* Pixel coordinate grounding data:
+ + + + +

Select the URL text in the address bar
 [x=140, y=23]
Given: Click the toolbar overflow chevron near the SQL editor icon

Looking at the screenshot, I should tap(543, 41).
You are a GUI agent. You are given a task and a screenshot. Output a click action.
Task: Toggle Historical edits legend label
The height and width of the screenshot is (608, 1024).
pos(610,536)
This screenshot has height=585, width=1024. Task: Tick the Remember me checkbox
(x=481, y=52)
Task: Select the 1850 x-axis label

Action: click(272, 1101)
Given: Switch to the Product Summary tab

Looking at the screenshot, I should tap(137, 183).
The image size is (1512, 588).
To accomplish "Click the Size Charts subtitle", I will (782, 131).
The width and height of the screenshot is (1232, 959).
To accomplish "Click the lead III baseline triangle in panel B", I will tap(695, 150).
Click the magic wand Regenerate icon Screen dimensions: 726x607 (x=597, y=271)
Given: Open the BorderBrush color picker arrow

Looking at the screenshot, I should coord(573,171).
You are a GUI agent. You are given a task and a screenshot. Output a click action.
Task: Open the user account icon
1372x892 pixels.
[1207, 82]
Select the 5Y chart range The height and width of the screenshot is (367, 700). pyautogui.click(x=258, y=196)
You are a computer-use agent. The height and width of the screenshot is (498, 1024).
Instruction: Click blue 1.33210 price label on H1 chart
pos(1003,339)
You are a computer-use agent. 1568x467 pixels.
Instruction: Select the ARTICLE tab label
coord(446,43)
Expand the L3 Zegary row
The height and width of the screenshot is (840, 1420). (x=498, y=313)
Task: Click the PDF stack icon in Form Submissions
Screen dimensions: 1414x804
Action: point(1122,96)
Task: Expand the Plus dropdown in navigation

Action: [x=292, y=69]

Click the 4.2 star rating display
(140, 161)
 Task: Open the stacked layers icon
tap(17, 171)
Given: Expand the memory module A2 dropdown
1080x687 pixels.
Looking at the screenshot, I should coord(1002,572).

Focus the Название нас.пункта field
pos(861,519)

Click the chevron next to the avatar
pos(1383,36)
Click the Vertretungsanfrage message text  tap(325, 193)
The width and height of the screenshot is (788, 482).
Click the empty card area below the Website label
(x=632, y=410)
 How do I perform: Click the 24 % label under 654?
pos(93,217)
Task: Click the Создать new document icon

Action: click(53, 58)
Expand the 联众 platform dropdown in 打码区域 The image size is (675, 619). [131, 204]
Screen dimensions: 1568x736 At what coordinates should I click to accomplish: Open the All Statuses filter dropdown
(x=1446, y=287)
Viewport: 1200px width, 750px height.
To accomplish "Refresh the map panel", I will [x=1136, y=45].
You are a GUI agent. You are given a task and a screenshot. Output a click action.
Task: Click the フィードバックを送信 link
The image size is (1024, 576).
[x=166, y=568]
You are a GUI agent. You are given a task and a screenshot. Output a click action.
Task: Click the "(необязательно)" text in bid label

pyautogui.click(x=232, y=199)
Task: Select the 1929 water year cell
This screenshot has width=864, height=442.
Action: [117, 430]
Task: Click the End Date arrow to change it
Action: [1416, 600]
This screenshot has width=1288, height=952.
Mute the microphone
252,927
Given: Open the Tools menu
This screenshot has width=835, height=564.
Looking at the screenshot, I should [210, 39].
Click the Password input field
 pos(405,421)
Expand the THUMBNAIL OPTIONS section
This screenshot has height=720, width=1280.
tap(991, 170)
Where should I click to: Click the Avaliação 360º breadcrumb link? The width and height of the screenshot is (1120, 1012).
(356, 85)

+ + + + +

* PROBLEM TO WORK ON: Find the line that contains "Where should I". Restate it and all lines after it exactly, ending with the final line of the data.

* WRITTEN SOLUTION:
Where should I click to: Click the Avaliação 360º breadcrumb link? The width and height of the screenshot is (1120, 1012).
(356, 85)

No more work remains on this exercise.